Now as I understand the current bug, its that nodes which are common are
reported as unique to one origin. And this occurs when we encounter
nodes from one origin that are only reachable from another origin via
commmon nodes because we stop common revision searches when the searches
from origin have no uncoloured nodes.

Thats too early to stop: we need to keep searching common revisions
until there is no possibility that a previously thought-unique revision
gets coloured common.

I think this is a good minimal test:

    A 
   /|\ 
  / | B
  | |/|
  | C |
  | | |
  | D |
  | | |
  | E |
  |/ \|
  F   G

diff(F,G) should claim that left=F, right=G, common=the rest.

folk wanting to play with this may find the following python bits useful.
small= {"A":"", "B":"A", "C":"AB","D":"C", "E":"D", "F":"AE", "G":"EB"}
john3 = {"A":"","B":"A","D":"B", "E":"B", "M":"A", "F":"DE","N":"A", "O":"MD", "G":"F", "P":"EN", "H":"OG", "I":"H", "J":"H", "K":"OJ", "L":"JP"}
to do a diff:
Graph(DictParentsProvider(small)).find_difference("F", "G")

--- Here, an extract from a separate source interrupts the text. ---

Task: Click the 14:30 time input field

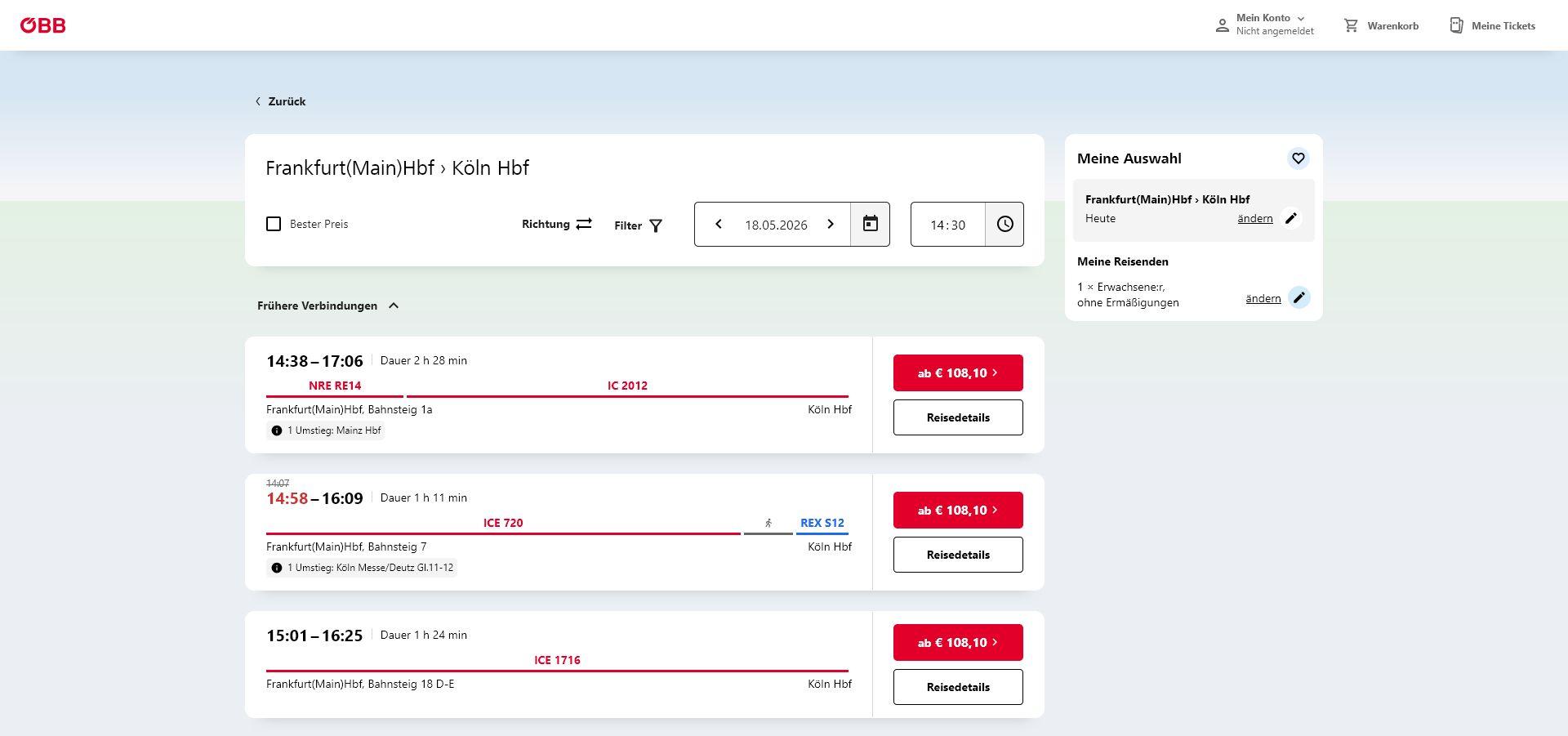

Now in the small graph, here is the current behaviour (each search is
listed as 'seen', 'searching')
Step | state
0      f = '', 'f'
       g = '', 'g'
       common = '', ''
1      f = 'f', 'ae'
       g = 'g', 'eb'
       common = '', ''
2      f = 'fae', ''
       g = 'geb', 'a'
       common = 'e', 'd'
3      f = 'fae', ''
       g = 'gaeb', ''
       common = 'd', 'c'
and here we stop.

So when should we stop searching? We can't stop based on number of steps
- any heuristic about number of steps can be defeated by adding to the
CDE chain in the small example.

We can stop searching when there is no way for B to change colour from g
to common.
IF we had graph height we could say 'there is no way B can change colour
when all common/f searches are equal or less than B's height'.
Without height, all I have thought of so far is to say 'B can no longer
change colour when all common/f searches have satisfied any of:
 a - reached B (they were below B)
 b - reached the edge (they were above B)
 c - been reached by B (B was above them)
'

This is I think what you are doing. Specifically, you are creating a new
search from each B to answer (c) (but are not specifically covering a)
yet).

Condition b) above is easy to test for - its the current termination
test. Condition a) we don't currently use in determining the ability to
terminate the search. Condition c) is not examined either.

Performance wise though, we only want to query any one revision once if
possible, and more importantly we want to query as many revisions at
once as possible (to maximum parallelism).

Creating new searches is antagonistic to both those performance goals.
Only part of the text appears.